## Short problem
Rewrite the records below, replacing each "How do I perform" with "How can I do" and leaving everything else unchanged.

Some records
"""

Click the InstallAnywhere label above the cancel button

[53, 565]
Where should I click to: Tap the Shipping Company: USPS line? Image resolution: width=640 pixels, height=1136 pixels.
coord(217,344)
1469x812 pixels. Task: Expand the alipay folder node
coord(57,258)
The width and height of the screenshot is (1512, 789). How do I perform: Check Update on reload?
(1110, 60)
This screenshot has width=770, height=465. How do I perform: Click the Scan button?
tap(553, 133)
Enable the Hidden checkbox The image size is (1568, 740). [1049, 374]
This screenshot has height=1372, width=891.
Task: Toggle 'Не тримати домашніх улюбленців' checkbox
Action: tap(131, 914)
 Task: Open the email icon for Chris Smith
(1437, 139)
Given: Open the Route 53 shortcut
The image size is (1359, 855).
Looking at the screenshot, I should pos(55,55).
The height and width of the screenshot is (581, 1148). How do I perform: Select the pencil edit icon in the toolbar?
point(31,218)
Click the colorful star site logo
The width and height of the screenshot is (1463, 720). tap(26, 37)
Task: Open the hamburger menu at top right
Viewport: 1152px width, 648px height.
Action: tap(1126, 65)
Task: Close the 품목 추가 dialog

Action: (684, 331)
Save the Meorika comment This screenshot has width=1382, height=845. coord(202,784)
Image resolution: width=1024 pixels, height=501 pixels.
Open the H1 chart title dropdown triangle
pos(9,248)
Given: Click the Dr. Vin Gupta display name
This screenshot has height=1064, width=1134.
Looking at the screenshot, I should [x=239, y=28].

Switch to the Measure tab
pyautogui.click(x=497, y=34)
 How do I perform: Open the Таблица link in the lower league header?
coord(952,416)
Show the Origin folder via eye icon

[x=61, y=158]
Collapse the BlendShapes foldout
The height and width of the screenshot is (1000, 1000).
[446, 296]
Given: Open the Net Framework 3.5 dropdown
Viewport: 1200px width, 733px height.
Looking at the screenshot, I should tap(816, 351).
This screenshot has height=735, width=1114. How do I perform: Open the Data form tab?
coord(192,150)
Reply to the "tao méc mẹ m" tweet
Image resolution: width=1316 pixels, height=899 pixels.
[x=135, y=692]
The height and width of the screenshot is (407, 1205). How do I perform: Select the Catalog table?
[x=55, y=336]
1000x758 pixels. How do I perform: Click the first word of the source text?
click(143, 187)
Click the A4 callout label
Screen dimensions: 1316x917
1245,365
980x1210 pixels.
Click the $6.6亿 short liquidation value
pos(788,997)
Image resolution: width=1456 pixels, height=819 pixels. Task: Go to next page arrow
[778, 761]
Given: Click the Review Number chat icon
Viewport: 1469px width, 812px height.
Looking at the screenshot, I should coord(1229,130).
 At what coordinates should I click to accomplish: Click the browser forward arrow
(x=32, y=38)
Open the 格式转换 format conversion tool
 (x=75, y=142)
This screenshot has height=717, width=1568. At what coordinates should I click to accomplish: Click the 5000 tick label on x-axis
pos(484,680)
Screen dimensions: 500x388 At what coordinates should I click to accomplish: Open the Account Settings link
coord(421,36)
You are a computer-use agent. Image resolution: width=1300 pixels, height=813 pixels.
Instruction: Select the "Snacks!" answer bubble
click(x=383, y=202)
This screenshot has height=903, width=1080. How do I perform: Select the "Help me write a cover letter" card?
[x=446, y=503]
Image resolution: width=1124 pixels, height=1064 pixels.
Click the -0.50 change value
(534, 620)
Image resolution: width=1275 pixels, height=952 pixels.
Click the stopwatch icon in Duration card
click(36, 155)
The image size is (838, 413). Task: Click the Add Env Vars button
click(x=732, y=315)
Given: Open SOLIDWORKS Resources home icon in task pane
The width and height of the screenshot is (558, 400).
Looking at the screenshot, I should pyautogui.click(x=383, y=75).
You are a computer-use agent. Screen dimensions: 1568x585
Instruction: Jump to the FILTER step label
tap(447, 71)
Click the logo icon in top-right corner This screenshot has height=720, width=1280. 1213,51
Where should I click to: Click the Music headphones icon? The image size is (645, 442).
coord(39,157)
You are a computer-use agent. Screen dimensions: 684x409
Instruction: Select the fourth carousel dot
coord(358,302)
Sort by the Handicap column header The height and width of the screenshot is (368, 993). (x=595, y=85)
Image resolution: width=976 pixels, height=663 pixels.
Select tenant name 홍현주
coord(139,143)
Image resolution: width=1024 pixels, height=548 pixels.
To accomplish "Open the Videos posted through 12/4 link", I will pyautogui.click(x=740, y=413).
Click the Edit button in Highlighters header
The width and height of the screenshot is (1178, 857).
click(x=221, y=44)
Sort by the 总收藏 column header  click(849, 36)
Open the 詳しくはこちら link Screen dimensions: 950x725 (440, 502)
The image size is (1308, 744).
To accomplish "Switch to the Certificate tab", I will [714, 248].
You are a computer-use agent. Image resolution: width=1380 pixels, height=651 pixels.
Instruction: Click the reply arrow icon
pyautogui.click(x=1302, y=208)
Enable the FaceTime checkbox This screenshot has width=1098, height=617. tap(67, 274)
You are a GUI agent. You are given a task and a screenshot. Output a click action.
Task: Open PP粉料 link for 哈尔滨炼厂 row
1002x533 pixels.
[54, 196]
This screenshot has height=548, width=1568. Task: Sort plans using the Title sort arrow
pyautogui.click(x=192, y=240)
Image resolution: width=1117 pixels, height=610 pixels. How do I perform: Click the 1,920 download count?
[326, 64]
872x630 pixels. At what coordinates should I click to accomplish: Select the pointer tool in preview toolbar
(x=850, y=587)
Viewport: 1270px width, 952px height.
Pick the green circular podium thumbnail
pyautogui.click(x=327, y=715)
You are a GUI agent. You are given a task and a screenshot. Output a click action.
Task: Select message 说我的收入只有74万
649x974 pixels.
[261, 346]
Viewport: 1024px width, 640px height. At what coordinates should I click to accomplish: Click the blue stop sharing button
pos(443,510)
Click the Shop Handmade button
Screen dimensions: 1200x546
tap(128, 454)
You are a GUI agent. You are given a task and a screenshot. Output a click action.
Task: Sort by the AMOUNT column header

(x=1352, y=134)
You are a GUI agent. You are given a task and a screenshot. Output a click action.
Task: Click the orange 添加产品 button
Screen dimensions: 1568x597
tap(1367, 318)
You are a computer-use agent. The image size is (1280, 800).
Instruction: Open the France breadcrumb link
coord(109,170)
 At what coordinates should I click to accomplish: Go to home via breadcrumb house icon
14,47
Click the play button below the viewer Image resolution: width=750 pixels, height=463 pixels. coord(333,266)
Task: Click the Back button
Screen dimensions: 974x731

"""

## Solution for this task
Click the InstallAnywhere label above the cancel button

[53, 565]
Where should I click to: Tap the Shipping Company: USPS line? Image resolution: width=640 pixels, height=1136 pixels.
coord(217,344)
1469x812 pixels. Task: Expand the alipay folder node
coord(57,258)
The width and height of the screenshot is (1512, 789). How can I do: Check Update on reload?
(1110, 60)
This screenshot has width=770, height=465. How can I do: Click the Scan button?
tap(553, 133)
Enable the Hidden checkbox The image size is (1568, 740). [1049, 374]
This screenshot has height=1372, width=891.
Task: Toggle 'Не тримати домашніх улюбленців' checkbox
Action: tap(131, 914)
 Task: Open the email icon for Chris Smith
(1437, 139)
Given: Open the Route 53 shortcut
The image size is (1359, 855).
Looking at the screenshot, I should pos(55,55).
The height and width of the screenshot is (581, 1148). How can I do: Select the pencil edit icon in the toolbar?
point(31,218)
Click the colorful star site logo
The width and height of the screenshot is (1463, 720). tap(26, 37)
Task: Open the hamburger menu at top right
Viewport: 1152px width, 648px height.
Action: tap(1126, 65)
Task: Close the 품목 추가 dialog

Action: (684, 331)
Save the Meorika comment This screenshot has width=1382, height=845. coord(202,784)
Image resolution: width=1024 pixels, height=501 pixels.
Open the H1 chart title dropdown triangle
pos(9,248)
Given: Click the Dr. Vin Gupta display name
This screenshot has height=1064, width=1134.
Looking at the screenshot, I should [x=239, y=28].

Switch to the Measure tab
pyautogui.click(x=497, y=34)
 How can I do: Open the Таблица link in the lower league header?
coord(952,416)
Show the Origin folder via eye icon

[x=61, y=158]
Collapse the BlendShapes foldout
The height and width of the screenshot is (1000, 1000).
[446, 296]
Given: Open the Net Framework 3.5 dropdown
Viewport: 1200px width, 733px height.
Looking at the screenshot, I should tap(816, 351).
This screenshot has height=735, width=1114. How can I do: Open the Data form tab?
coord(192,150)
Reply to the "tao méc mẹ m" tweet
Image resolution: width=1316 pixels, height=899 pixels.
[x=135, y=692]
The height and width of the screenshot is (407, 1205). How can I do: Select the Catalog table?
[x=55, y=336]
1000x758 pixels. How can I do: Click the first word of the source text?
click(143, 187)
Click the A4 callout label
Screen dimensions: 1316x917
1245,365
980x1210 pixels.
Click the $6.6亿 short liquidation value
pos(788,997)
Image resolution: width=1456 pixels, height=819 pixels. Task: Go to next page arrow
[778, 761]
Given: Click the Review Number chat icon
Viewport: 1469px width, 812px height.
Looking at the screenshot, I should coord(1229,130).
 At what coordinates should I click to accomplish: Click the browser forward arrow
(x=32, y=38)
Open the 格式转换 format conversion tool
 (x=75, y=142)
This screenshot has height=717, width=1568. At what coordinates should I click to accomplish: Click the 5000 tick label on x-axis
pos(484,680)
Screen dimensions: 500x388 At what coordinates should I click to accomplish: Open the Account Settings link
coord(421,36)
You are a computer-use agent. Image resolution: width=1300 pixels, height=813 pixels.
Instruction: Select the "Snacks!" answer bubble
click(x=383, y=202)
This screenshot has height=903, width=1080. How can I do: Select the "Help me write a cover letter" card?
[x=446, y=503]
Image resolution: width=1124 pixels, height=1064 pixels.
Click the -0.50 change value
(534, 620)
Image resolution: width=1275 pixels, height=952 pixels.
Click the stopwatch icon in Duration card
click(36, 155)
The image size is (838, 413). Task: Click the Add Env Vars button
click(x=732, y=315)
Given: Open SOLIDWORKS Resources home icon in task pane
The width and height of the screenshot is (558, 400).
Looking at the screenshot, I should pyautogui.click(x=383, y=75).
You are a computer-use agent. Screen dimensions: 1568x585
Instruction: Jump to the FILTER step label
tap(447, 71)
Click the logo icon in top-right corner This screenshot has height=720, width=1280. 1213,51
Where should I click to: Click the Music headphones icon? The image size is (645, 442).
coord(39,157)
You are a computer-use agent. Screen dimensions: 684x409
Instruction: Select the fourth carousel dot
coord(358,302)
Sort by the Handicap column header The height and width of the screenshot is (368, 993). (x=595, y=85)
Image resolution: width=976 pixels, height=663 pixels.
Select tenant name 홍현주
coord(139,143)
Image resolution: width=1024 pixels, height=548 pixels.
To accomplish "Open the Videos posted through 12/4 link", I will pyautogui.click(x=740, y=413).
Click the Edit button in Highlighters header
The width and height of the screenshot is (1178, 857).
click(x=221, y=44)
Sort by the 总收藏 column header  click(849, 36)
Open the 詳しくはこちら link Screen dimensions: 950x725 (440, 502)
The image size is (1308, 744).
To accomplish "Switch to the Certificate tab", I will [714, 248].
You are a computer-use agent. Image resolution: width=1380 pixels, height=651 pixels.
Instruction: Click the reply arrow icon
pyautogui.click(x=1302, y=208)
Enable the FaceTime checkbox This screenshot has width=1098, height=617. tap(67, 274)
You are a GUI agent. You are given a task and a screenshot. Output a click action.
Task: Open PP粉料 link for 哈尔滨炼厂 row
1002x533 pixels.
[54, 196]
This screenshot has height=548, width=1568. Task: Sort plans using the Title sort arrow
pyautogui.click(x=192, y=240)
Image resolution: width=1117 pixels, height=610 pixels. How can I do: Click the 1,920 download count?
[326, 64]
872x630 pixels. At what coordinates should I click to accomplish: Select the pointer tool in preview toolbar
(x=850, y=587)
Viewport: 1270px width, 952px height.
Pick the green circular podium thumbnail
pyautogui.click(x=327, y=715)
You are a GUI agent. You are given a task and a screenshot. Output a click action.
Task: Select message 说我的收入只有74万
649x974 pixels.
[261, 346]
Viewport: 1024px width, 640px height. At what coordinates should I click to accomplish: Click the blue stop sharing button
pos(443,510)
Click the Shop Handmade button
Screen dimensions: 1200x546
tap(128, 454)
You are a GUI agent. You are given a task and a screenshot. Output a click action.
Task: Sort by the AMOUNT column header

(x=1352, y=134)
You are a GUI agent. You are given a task and a screenshot. Output a click action.
Task: Click the orange 添加产品 button
Screen dimensions: 1568x597
tap(1367, 318)
You are a computer-use agent. The image size is (1280, 800).
Instruction: Open the France breadcrumb link
coord(109,170)
 At what coordinates should I click to accomplish: Go to home via breadcrumb house icon
14,47
Click the play button below the viewer Image resolution: width=750 pixels, height=463 pixels. coord(333,266)
Task: Click the Back button
Screen dimensions: 974x731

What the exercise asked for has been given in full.